Ranking Member Waters’ Statement on Housing Finance Models, Expresses Concerns about Republican Priorities
Congresswoman Maxine Waters, Ranking Member of the House Financial Services Committee, made the following opening statement today at the full committee hearing, titled “Beyond the GSEs: Examples of Successful Housing Finance Models without Explicit Government Guarantees.” Ranking Member Waters in her statement reveals “that while other countries may invest fewer resources in homeownership than the U.S., these foreign nations also make more significant investments in public and assisted rental housing. This is something that the majority on this Committee is not interested in pursuing.” The complete text of her opening statement follows.
As prepared for delivery:
Mr. Chairman, thank you for holding this hearing this morning on international approaches to housing finance.
The hearing is titled, “Examples of Successful Housing Finance Models Without Explicit Government Guarantees.” However, if we are to be honest, it should more properly be titled, “Examples of Other Housing Finance Models With Other Forms of Government Guarantees.”
Because while the United States is among only a handful of countries that explicitly guaranteed their mortgage-backed securities, we are not alone in terms of providing government support for housing finance.

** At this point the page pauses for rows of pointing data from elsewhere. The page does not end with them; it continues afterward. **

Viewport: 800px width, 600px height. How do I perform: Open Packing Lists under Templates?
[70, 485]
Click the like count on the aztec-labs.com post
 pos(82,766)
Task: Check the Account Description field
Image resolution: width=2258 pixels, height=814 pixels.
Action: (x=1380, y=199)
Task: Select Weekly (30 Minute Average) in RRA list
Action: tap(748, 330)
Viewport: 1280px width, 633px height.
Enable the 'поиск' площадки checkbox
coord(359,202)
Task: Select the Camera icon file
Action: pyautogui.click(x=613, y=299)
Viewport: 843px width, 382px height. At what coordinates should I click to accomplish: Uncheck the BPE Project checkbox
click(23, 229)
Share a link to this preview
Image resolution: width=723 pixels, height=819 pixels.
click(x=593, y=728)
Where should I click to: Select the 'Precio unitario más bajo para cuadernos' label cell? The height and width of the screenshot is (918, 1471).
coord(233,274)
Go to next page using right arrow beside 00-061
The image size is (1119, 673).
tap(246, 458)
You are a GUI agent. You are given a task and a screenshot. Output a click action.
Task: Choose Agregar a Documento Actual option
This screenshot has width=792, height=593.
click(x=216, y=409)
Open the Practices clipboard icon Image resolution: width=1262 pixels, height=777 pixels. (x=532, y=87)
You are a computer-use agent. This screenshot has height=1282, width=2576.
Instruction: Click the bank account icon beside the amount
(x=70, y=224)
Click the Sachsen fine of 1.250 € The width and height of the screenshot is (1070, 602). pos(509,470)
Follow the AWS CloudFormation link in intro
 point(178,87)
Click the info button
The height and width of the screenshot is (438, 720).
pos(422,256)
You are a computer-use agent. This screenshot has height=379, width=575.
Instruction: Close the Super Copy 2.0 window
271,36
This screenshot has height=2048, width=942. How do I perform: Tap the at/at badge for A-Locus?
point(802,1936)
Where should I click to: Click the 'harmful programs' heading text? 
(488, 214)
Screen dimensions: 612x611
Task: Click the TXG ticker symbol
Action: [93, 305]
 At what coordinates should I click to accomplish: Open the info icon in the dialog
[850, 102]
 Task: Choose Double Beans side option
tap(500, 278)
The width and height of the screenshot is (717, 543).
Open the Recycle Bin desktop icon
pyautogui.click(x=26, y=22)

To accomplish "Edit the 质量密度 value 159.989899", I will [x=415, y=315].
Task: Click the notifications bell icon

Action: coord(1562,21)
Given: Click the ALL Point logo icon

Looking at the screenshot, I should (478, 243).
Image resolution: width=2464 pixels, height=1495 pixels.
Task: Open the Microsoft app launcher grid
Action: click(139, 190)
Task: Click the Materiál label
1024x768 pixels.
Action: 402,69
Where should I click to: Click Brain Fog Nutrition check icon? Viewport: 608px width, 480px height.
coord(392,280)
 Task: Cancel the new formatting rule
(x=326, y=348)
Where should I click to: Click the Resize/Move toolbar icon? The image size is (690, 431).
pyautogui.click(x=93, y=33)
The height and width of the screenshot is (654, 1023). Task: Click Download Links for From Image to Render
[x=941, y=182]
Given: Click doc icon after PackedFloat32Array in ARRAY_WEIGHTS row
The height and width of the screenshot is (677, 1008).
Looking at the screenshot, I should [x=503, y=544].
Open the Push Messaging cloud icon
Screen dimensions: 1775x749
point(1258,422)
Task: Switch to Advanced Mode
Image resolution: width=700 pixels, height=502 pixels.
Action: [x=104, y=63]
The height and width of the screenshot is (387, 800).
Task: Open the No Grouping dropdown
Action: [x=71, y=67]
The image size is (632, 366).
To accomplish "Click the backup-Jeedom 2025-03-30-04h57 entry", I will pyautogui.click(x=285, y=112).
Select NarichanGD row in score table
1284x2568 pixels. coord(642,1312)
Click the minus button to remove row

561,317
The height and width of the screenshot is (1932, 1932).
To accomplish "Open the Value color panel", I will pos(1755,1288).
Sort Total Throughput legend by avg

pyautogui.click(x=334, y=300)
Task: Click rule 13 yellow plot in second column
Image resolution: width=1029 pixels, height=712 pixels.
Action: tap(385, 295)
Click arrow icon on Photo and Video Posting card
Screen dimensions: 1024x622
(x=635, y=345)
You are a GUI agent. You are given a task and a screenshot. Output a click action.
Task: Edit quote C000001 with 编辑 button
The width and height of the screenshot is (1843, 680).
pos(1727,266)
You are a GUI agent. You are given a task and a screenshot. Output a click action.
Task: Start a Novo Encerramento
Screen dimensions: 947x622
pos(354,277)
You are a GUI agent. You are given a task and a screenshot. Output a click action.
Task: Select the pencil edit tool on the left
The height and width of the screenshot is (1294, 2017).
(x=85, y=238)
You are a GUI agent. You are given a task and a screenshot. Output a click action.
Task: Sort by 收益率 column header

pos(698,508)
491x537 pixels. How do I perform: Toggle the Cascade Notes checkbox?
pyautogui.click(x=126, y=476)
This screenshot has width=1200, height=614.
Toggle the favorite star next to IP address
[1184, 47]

As our witness today will point out, covered bonds, which are utilized more robustly in Europe, enjoy preferential status in terms of regulatory and capital treatment in ways that in fact mirror the Federal Home Loan Bank System. And as the actions of European governments and the European Central Bank in the wake of the 2008 crisis demonstrate, the covered bond market also enjoys implicit guarantees both in terms of the general market, and for the issuers of those bonds.
Of course, no one suggests that the U.S. model for housing finance is perfect or that it is not in need of reform. Quite the contrary. That is why I continue to engage stakeholders on the future of the secondary mortgage market, and why I call on the Chairman to begin a discussion of the specific, bipartisan reform proposals, of which there are now several.
I am focused on pursuing reform proposals that preserve the beloved 30-year, fixed-rate mortgage here in the United States. I think the recent crisis has demonstrated that this is a stable product, which has actually outperformed the exotic mortgages that proliferated in the lead-up to the financial crisis. If we eliminated a government role in housing finance, these exotic products would likely again predominate.
So while I think it is useful to consider international approaches to housing finance, I also believe it is disingenuous to suggest that foreign nations do not make significant government investments in housing. And I think we must acknowledge the important role that the 30-year, fixed-rate mortgage has played across generations of American homeownership, and the need to preserve this unique product.
Finally, I think it is important to note that while other countries may invest fewer resources in homeownership than the U.S., these foreign nations also make much more significant investments in public and assisted rental housing. This is something that the majority on this Committee is not interested in pursuing. In fact, we already see that sequestration is pushing renters out of Section 8 housing operated by the Los Angeles City Housing Authority.
Thank you and I yield back the balance of my time.